Researchers at Wageningen University in the Netherlands have successfully developed a method to produce a promising microalga species that grows in an unlikely environment: the world’s volcanic hot springs.
Galdieria sulphuraria is an extremophile microalga species with blue pigment that can live in extreme conditions and could represent a resilient source of protein for the food and feed of the future. “This is the first time the nutritional profile of this species has been accurately quantified and understood,” says Pedro Moñino Fernández, PhD student and lead researcher on the EU-funded ProFuture project.
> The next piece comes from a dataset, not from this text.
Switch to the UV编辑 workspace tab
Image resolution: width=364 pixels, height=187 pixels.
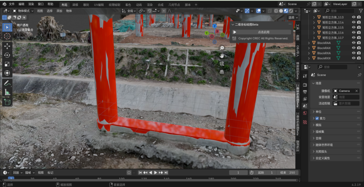pyautogui.click(x=99, y=4)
“We are now closer to real applications of this interesting and unexploited microalga that could have a significant impact on how the world feeds itself.” The research results represent a key milestone for ProFuture, a project that scales up microalgae production as a sustainable, protein-rich food and feeds ingredient. As an extremophile species, Galdieria sulphuraria can live in extreme environments that are typically not conducive to life. Although the species has been studied for decades due to its resilience and adaptability, it had not been examined as a possible food source or produced at scale yet. ProFuture studied a strain growing in the hot springs in the Naples region of Italy and found the following results.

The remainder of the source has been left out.